太衍峰。
柳致柔俊美的臉上掛著淡然微笑,一身白衣勝雪,隱約有流光溢彩,腰間一柄白玉鞘華麗寶劍,他負手緩緩飛行在二十餘丈空中,欣賞宗門後山禁地的秀美風景。
憑著柳家先祖遺澤,沒怎麽費周折,順利加入太衍峰。
從修煉才入門的入靈境,接連突破關口瓶頸,修為一路勢如破竹。
短短半年時間,便晉級至融合境巔峰,驚動宗門內一位久不問世事的老祖,收為弟子,身份水漲船高,估計要不多久,他便能跨進三階,成為一名不息境修士,改寫宗門數百年來的低階修士最快晉級速度。
可是,誰又能想到他為此積累了十數年呢?還有那滴地靈液的功勞。
所謂厚積薄發,莫過如此。
“柳師叔,請留步!”身後地麵傳來一個糯糯的女子聲音。
柳致柔緩緩落到地麵,他身份崇高,在後山飛行自然無事,其他弟子敢飛一個試試?不被祖師堂的老家夥一巴掌拍下去,摔個鼻青臉腫麵壁幾年才怪。
“是何花師侄啊,什麽事?”
年輕女子一身青灰色道袍,微微躬身施禮,眸子斜睨著白衣男子笑起來陽光俊朗的麵孔,笑道:“伊始峰的秦峰主在外麵等著,他托我給師叔您帶信,就在剛才,祖師堂傳去法旨,咱們太衍峰今年不下山招收通過獸獄考驗的弟子。

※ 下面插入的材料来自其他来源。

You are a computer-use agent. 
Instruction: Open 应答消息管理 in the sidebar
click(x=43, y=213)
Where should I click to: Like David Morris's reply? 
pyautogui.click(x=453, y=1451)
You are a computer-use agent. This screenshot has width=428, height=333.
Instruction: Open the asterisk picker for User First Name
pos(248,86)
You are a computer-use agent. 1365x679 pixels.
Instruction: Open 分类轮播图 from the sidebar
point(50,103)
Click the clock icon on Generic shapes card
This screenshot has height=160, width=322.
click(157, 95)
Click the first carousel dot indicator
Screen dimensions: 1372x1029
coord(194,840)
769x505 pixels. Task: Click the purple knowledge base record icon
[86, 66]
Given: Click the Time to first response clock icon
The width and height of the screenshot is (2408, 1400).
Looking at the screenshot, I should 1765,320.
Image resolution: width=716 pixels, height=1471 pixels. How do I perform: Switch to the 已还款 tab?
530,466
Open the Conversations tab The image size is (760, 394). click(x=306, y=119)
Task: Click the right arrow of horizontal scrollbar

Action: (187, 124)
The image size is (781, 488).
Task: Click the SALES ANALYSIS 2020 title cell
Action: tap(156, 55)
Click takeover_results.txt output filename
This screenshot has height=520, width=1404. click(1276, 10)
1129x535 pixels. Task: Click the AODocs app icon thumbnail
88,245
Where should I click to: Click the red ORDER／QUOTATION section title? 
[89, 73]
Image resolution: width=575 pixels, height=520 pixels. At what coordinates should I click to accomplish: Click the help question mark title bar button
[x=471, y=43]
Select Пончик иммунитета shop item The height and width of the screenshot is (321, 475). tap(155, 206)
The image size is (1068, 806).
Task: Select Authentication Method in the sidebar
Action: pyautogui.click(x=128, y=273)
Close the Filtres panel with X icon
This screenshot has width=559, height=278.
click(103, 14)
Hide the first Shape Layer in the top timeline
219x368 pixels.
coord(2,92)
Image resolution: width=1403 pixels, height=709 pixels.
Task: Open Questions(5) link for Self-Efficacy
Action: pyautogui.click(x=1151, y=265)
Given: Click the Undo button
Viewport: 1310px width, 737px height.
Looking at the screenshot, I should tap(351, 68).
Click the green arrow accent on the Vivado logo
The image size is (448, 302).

”
柳致柔臉上笑容稍顯僵硬,揮了揮手,“我知道了,麻煩你回他一聲。”
說罷,往祖師堂方向飛去。
他也屬於祖師堂一員,怎麽就沒人與他知會一聲?
他還等著親自走一趟,把常思過引到山上來,給那家夥一個莫大驚喜。
怎麽能不招弟子?反複無常像一個大宗門的做派嗎?
早早的,他便與伊始峰的秦峰主打了招呼來著,祖師堂幾個老家夥這不是拆台嗎?還是欺負他臉皮子嫩?